_Instruction:_ Rewrite the material from its first line through the line containing "tap(372, 45)", switching "pink" to "red" and changing nothing else. Leave the pictures out of your answer.

_Data supplied:_
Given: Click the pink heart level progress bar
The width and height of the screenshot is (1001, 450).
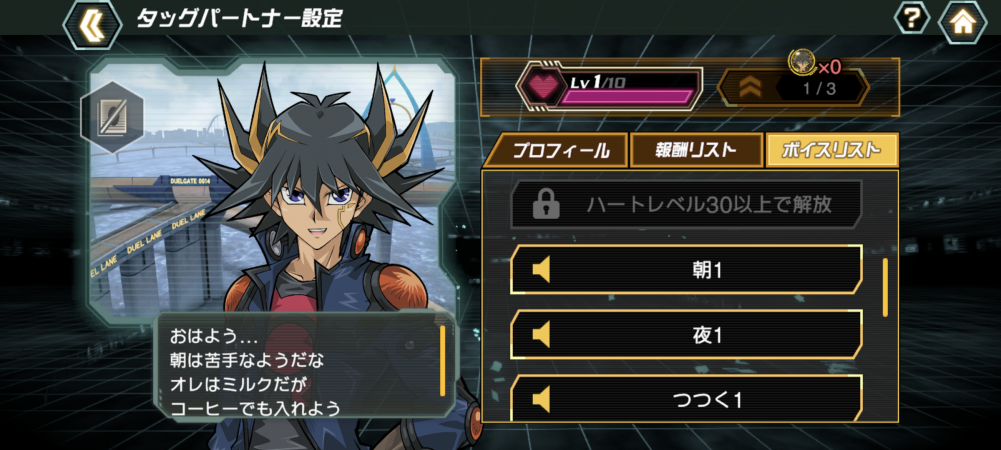Looking at the screenshot, I should point(626,96).
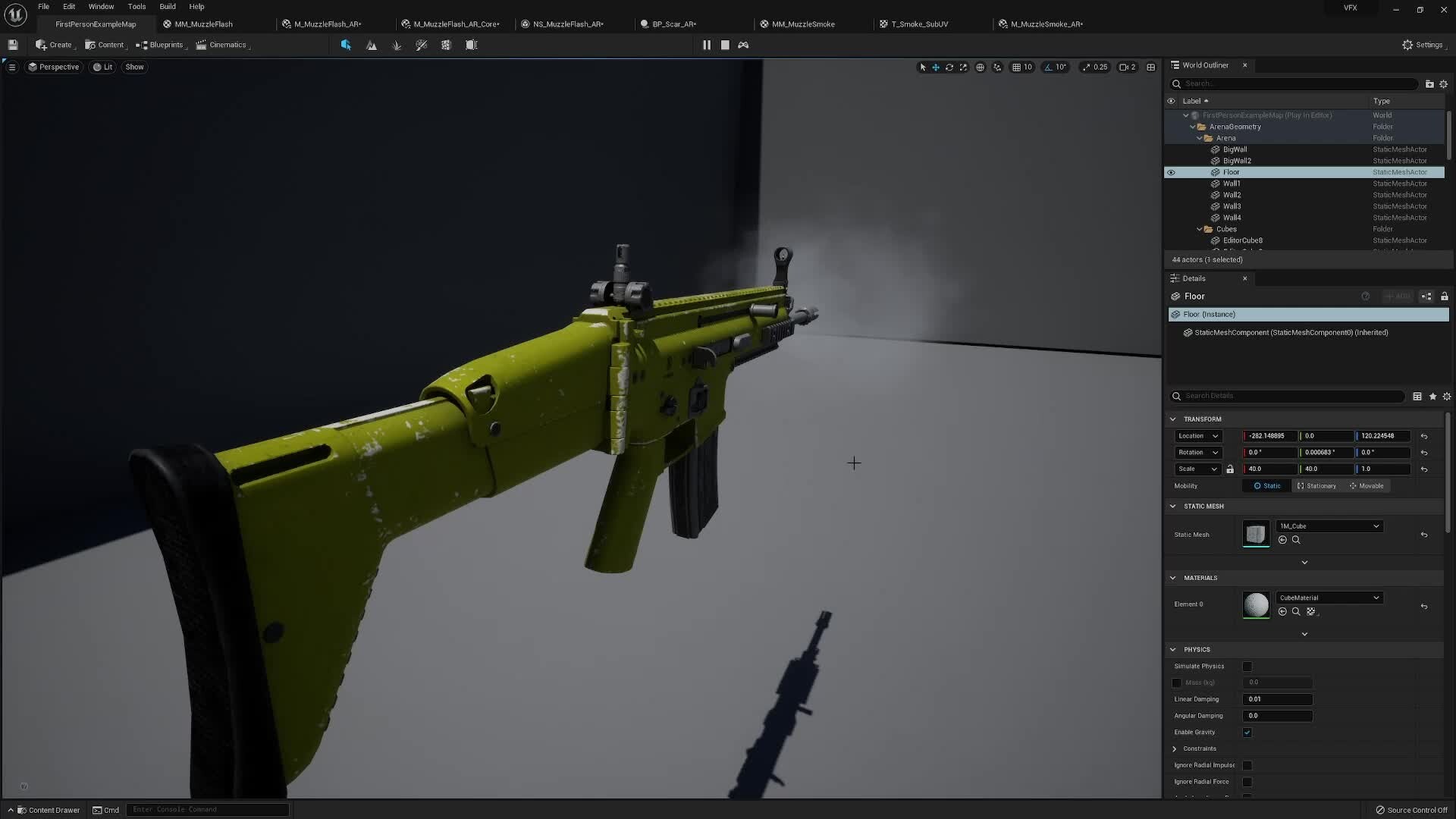Select the Landscape editing mode icon
Viewport: 1456px width, 819px height.
tap(372, 45)
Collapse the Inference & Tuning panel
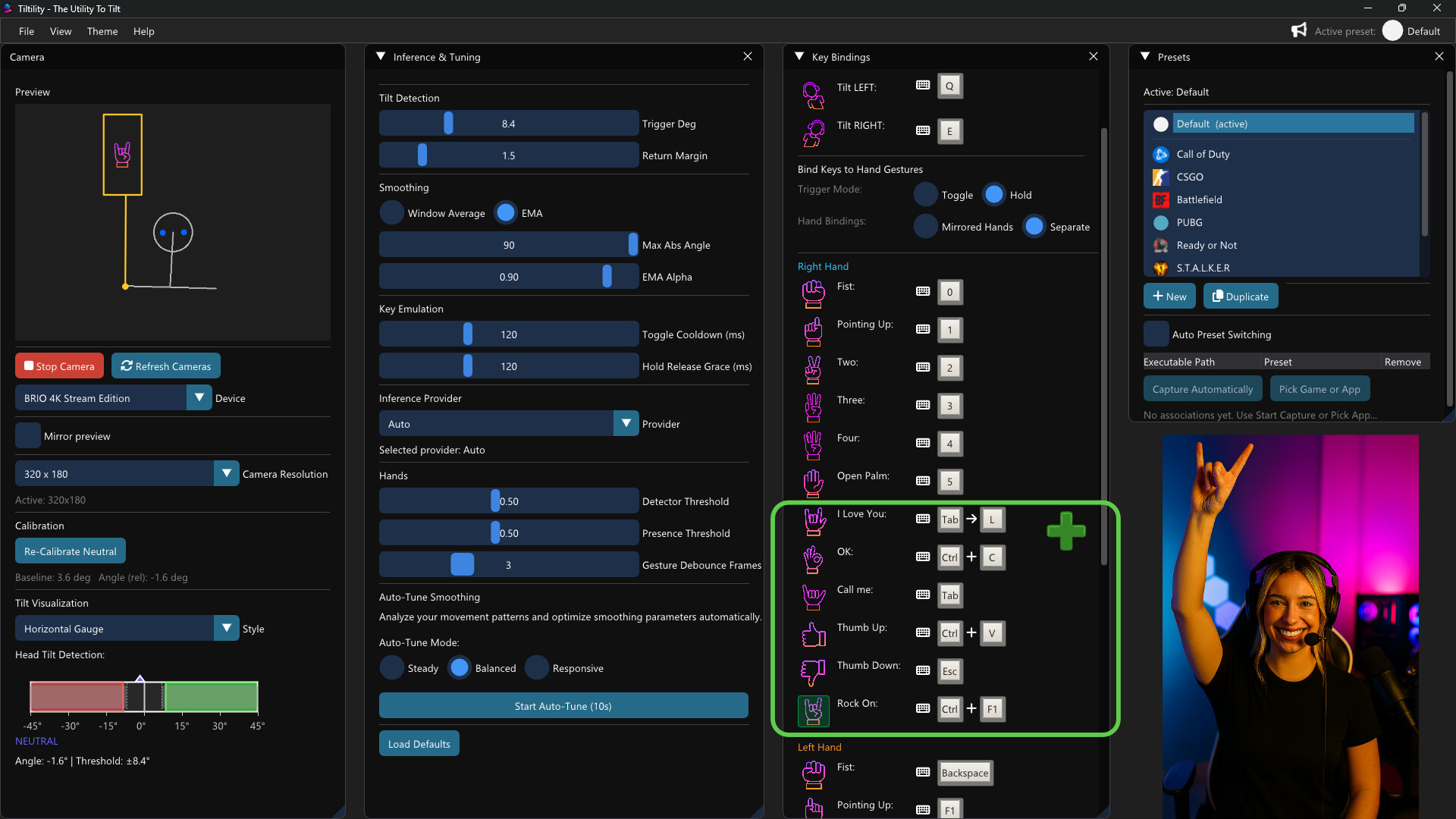 click(x=381, y=56)
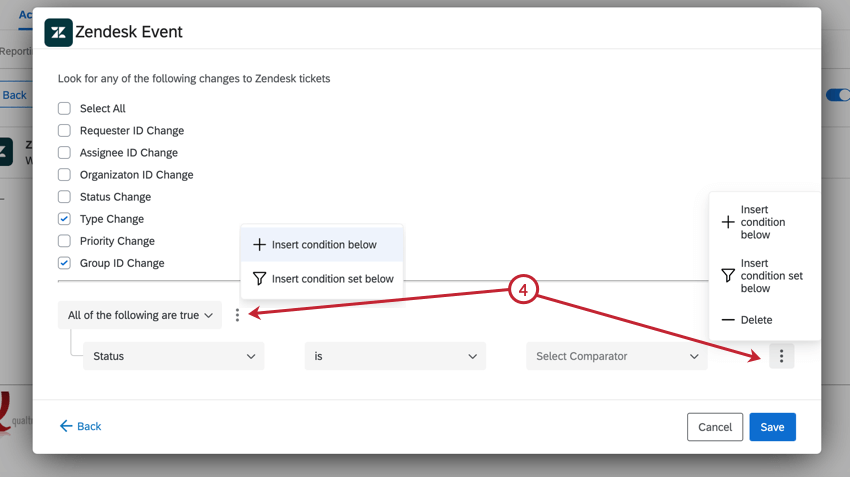Viewport: 850px width, 477px height.
Task: Expand the 'All of the following are true' dropdown
Action: point(140,315)
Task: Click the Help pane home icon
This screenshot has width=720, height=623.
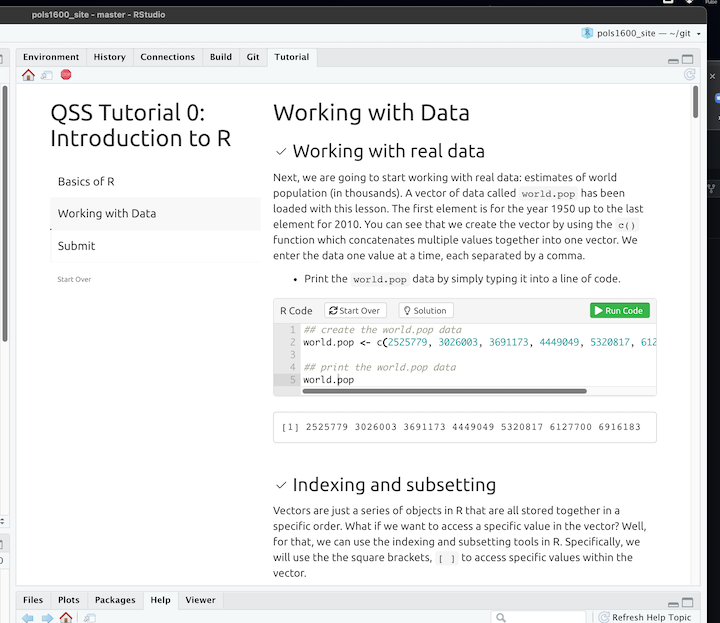Action: tap(66, 618)
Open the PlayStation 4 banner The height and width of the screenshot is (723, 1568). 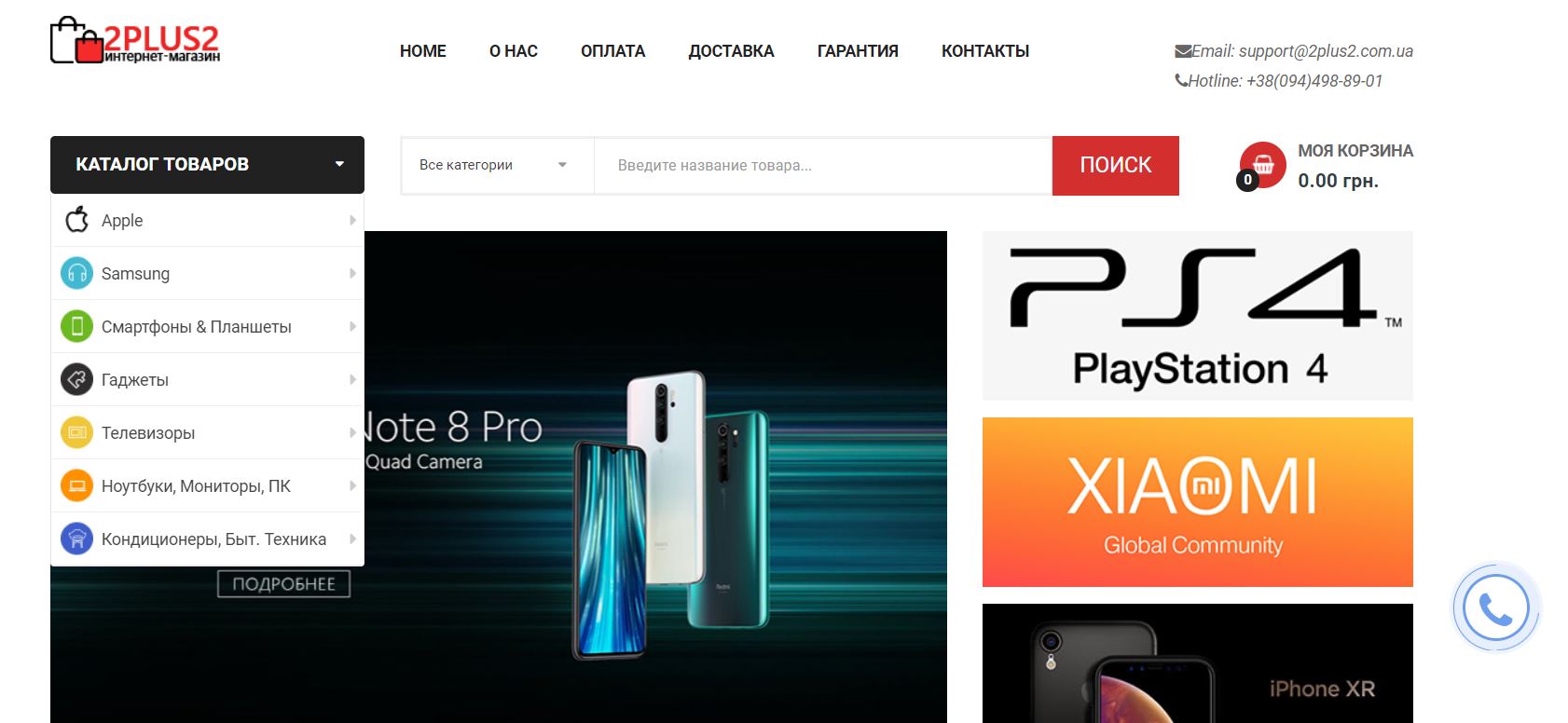[x=1198, y=316]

_Reply:_
Given: Click the red heart level progress bar
The width and height of the screenshot is (1001, 450).
Looking at the screenshot, I should point(626,96).
Select the Landscape editing mode icon
Viewport: 1456px width, 819px height.
tap(372, 45)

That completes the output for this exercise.